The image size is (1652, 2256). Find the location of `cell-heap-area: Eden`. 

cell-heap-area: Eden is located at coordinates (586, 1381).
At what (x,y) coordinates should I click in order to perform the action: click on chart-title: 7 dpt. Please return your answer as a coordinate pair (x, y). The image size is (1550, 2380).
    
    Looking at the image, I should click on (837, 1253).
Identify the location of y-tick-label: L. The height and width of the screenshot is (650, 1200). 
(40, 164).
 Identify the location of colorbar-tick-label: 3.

******************************

JOB ->
Extract every line of the material above word for word, keeping the original order and spacing.

EXERCISE OUTPUT ->
The image size is (1652, 2256). Find the location of `cell-heap-area: Eden`. 

cell-heap-area: Eden is located at coordinates (586, 1381).
At what (x,y) coordinates should I click in order to perform the action: click on chart-title: 7 dpt. Please return your answer as a coordinate pair (x, y). The image size is (1550, 2380).
    
    Looking at the image, I should click on (837, 1253).
Identify the location of y-tick-label: L. The height and width of the screenshot is (650, 1200). 
(40, 164).
 Identify the location of colorbar-tick-label: 3.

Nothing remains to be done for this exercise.